Sentenza Sentenza Cassazione Civile n. 1055 del 17/01/2019

Cassazione civile sez. III, 17/01/2019, (ud. 20/07/2018, dep. 17/01/2019), n.1055

LA CORTE SUPREMA DI CASSAZIONE

SEZIONE TERZA CIVILE

Composta dagli Ill.mi Sigg.ri Magistrati:

Dott. FRASCA Raffaele – Presidente –

Dott. DE STEFANO Franco – Consigliere –

Dott. SCODITTI Enrico – Consigliere –

Dott. CIRILLO Francesco Maria – Consigliere –

Dott. ROSSETTI Marco – rel. Consigliere –

ha pronunciato la seguente:

ORDINANZA

sul ricorso 27853/2014 proposto da:

PRESIDENZA DEL CONSIGLIO DEI MINISTRI, in persona del Presidente del

Consiglio dei Ministri pro tempore, GOVERNO ITALIANO in persona del

Presidente del Consiglio pro tempore MINISTERO ISTRUZIONE

UNIVERSITA’ RICERCA, MINISTERO DELLA SALUTE, in persona dei

rispettivi Ministri pro tempore, domiciliati ex lege in ROMA, VIA

DEI PORTOGHESI 12, presso l’AVVOCATURA GENERALE DELLO STATO, da cui

sono rappresentati e difesi per legge;

– ricorrenti –

contro

P.D., + ALTRI OMESSI, domiciliati in ROMA, presso la

CANCELLERIA DELLA CORTE DI CASSAZIONE, rappresentati e difesi dagli

avvocati FILIPPO DI MATTEO, ANDREA TERRANOVA giusta procura speciale

in calce al controricorso;

– controricorrenti –

e contro

PO.GA., M.R.M., PU.CA.,

G.C., A.C.D., S.V.,

GU.GI., MI.MA.;

– intimati –

avverso la sentenza n. 1121/2014 della CORTE D’APPELLO di PALERMO,

depositata il 04/07/2014;

udita la relazione della causa svolta nella Camera di consiglio del

20/07/2018 dal Consigliere Dott. MARCO ROSSETTI.

Fatto

FATTI DI CAUSA

1. Nel 2001 settantadue medici specializzati convennero dinanzi al Tribunale di Palermo il Ministero dell’Istruzione, dell’Università e della Ricerca Scientifica e il Ministero della Salute, esponendo:

-) di essere laureati in medicina e chirurgia e di avere conseguito il diploma di specializzazione;

-) di avere partecipato ai rispettivi corsi di specializzazione a tempo pieno e con frequenza obbligatoria;

-) di avere, pertanto, diritto alla “adeguata retribuzione” prevista dalle direttive comunitarie n. 75/362/CEE e 75/363/CEE, come modificate dalla direttiva 82/76/CEE.
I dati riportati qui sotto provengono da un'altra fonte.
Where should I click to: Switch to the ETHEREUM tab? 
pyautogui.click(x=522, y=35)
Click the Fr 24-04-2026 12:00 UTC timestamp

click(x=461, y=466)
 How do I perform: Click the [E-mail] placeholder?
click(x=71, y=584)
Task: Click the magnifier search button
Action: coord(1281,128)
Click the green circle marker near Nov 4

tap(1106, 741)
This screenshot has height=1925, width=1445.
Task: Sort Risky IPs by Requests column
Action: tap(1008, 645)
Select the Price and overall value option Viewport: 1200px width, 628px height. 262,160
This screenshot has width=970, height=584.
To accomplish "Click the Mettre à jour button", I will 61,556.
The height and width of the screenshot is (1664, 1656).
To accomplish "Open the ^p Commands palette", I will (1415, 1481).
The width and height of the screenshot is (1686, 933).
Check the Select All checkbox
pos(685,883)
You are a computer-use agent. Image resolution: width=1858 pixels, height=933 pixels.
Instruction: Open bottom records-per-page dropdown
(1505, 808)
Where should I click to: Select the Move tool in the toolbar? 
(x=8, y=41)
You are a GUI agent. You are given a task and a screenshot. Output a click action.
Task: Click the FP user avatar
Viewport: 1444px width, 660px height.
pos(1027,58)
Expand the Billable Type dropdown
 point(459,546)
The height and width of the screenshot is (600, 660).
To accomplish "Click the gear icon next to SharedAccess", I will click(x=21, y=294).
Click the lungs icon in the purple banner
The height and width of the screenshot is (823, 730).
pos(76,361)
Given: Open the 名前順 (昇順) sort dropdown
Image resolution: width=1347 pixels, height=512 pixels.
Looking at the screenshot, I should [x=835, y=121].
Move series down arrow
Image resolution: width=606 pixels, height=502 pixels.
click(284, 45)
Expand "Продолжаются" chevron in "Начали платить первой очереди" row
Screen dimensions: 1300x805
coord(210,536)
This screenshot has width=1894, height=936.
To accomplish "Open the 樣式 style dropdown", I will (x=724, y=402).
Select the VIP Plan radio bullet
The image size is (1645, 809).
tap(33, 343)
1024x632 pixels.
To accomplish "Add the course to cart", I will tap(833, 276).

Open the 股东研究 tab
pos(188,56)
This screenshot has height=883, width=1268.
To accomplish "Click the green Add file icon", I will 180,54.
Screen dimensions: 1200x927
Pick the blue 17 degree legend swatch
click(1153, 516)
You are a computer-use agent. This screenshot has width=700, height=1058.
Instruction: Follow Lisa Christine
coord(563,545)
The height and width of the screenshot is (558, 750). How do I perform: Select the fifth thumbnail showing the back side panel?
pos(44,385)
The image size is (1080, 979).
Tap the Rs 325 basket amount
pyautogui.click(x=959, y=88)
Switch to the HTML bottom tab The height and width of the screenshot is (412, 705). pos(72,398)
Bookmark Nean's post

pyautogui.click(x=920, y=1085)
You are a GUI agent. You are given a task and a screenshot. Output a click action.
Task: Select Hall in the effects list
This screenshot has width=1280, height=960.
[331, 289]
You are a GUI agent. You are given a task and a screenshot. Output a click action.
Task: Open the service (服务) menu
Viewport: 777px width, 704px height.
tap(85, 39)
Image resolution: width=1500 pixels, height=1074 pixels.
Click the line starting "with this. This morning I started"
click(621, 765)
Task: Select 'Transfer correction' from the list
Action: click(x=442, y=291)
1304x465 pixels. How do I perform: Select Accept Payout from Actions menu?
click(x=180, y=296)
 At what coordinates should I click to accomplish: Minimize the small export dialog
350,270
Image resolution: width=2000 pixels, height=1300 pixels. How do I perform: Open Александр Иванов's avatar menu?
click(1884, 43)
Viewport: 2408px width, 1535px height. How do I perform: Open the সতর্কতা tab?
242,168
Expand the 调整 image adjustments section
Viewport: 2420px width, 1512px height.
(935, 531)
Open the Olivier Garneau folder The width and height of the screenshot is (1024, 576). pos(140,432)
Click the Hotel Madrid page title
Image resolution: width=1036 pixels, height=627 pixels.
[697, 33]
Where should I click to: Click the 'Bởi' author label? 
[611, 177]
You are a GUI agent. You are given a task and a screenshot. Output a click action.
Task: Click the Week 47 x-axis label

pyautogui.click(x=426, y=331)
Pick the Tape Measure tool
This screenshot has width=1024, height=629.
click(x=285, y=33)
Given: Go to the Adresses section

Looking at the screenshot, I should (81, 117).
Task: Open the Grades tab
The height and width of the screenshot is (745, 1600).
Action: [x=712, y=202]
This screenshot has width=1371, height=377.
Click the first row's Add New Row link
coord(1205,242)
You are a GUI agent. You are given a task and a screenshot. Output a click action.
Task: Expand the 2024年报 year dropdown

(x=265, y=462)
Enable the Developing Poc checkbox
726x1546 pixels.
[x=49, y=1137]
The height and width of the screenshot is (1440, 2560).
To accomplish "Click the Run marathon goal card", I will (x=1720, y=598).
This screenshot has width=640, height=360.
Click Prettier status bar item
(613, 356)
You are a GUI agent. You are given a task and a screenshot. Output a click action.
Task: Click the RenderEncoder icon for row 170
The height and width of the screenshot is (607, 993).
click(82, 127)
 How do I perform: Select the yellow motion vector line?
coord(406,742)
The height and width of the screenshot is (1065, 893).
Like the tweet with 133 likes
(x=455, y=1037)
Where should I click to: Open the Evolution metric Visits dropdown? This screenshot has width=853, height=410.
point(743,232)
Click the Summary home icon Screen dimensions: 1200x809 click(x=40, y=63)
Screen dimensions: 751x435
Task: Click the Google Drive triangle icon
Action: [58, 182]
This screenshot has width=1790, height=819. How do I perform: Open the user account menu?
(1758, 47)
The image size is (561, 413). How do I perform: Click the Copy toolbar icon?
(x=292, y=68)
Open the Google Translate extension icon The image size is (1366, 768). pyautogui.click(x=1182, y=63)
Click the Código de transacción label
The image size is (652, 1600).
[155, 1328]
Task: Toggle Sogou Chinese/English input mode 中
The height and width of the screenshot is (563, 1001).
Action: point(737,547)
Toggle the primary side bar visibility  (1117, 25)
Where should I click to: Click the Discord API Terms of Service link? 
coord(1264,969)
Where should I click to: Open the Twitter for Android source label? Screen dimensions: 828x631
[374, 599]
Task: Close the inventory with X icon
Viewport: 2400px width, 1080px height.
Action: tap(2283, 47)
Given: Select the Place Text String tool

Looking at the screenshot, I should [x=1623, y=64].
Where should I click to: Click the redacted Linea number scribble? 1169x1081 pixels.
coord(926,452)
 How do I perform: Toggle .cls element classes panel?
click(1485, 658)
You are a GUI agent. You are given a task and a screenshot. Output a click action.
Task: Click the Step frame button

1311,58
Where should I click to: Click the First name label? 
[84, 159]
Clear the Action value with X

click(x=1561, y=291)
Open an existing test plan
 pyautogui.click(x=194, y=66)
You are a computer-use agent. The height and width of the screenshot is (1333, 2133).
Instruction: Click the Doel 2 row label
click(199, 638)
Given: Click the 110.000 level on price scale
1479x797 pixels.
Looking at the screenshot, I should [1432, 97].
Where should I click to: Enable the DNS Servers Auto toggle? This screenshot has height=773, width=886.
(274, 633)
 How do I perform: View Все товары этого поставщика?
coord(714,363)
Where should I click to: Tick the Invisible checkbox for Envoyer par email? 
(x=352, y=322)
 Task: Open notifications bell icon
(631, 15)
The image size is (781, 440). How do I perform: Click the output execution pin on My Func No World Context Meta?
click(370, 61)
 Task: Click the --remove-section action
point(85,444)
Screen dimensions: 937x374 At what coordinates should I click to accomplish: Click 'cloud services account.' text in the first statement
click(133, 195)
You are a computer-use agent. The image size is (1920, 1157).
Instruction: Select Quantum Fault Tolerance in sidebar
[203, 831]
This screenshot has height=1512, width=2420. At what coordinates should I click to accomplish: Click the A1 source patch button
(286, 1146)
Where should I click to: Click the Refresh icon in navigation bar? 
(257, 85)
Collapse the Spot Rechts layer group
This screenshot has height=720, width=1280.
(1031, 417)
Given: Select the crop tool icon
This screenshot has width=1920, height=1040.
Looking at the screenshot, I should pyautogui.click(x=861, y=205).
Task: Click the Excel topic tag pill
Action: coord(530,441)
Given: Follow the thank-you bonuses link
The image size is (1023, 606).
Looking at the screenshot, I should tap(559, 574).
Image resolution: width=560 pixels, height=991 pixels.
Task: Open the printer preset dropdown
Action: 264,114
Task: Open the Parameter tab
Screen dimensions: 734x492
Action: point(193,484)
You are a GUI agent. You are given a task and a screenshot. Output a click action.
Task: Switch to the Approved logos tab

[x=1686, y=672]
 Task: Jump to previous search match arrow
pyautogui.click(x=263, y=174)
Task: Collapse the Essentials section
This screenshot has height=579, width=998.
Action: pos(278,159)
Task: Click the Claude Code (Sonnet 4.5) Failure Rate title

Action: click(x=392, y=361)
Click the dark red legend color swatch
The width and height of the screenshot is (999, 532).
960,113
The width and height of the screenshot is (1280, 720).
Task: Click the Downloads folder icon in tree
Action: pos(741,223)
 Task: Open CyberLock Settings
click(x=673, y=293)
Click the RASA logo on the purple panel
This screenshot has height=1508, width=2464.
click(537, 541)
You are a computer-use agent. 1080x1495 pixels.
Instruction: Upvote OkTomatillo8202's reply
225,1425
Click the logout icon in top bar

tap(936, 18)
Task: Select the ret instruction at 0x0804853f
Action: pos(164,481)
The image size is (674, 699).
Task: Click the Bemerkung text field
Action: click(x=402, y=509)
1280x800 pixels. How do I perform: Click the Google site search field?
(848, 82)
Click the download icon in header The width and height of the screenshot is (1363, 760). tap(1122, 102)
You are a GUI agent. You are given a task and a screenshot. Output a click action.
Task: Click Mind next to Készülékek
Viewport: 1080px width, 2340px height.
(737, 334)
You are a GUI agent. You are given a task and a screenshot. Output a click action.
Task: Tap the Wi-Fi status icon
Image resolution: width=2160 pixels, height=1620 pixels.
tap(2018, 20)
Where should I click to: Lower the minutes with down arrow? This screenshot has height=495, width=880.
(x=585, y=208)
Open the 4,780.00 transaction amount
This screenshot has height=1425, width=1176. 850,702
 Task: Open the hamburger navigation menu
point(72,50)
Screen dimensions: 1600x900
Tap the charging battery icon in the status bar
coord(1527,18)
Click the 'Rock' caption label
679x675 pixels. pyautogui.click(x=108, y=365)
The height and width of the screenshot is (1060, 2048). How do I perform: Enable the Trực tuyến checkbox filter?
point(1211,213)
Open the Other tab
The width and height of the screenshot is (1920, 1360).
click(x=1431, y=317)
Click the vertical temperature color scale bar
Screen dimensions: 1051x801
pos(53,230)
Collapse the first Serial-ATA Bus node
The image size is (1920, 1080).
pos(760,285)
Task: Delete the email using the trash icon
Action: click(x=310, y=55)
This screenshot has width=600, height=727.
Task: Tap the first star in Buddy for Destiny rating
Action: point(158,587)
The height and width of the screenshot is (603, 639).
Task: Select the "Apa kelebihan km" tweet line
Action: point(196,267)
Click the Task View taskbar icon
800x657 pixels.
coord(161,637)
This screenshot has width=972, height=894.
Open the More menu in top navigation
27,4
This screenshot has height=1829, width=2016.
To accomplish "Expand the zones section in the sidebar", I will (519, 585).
Nel corso del giudizio venne chiamata in causa la Presidenza del consiglio dei Ministri, alla quale gli attori estesero la propria domanda.

Essi formularono altresì domanda subordinata di risarcimento del danno da tardiva attuazione delle direttive sopra indicate.

2. Con sentenza 6 novembre 2007 n. 4172 il Tribunale di Palermo rigettò la domanda, dichiarando prescritto il diritto degli attori.

La sentenza venne riformata dalla Corte d’appello di Palermo con decisione 4 luglio 2014 n. 1121.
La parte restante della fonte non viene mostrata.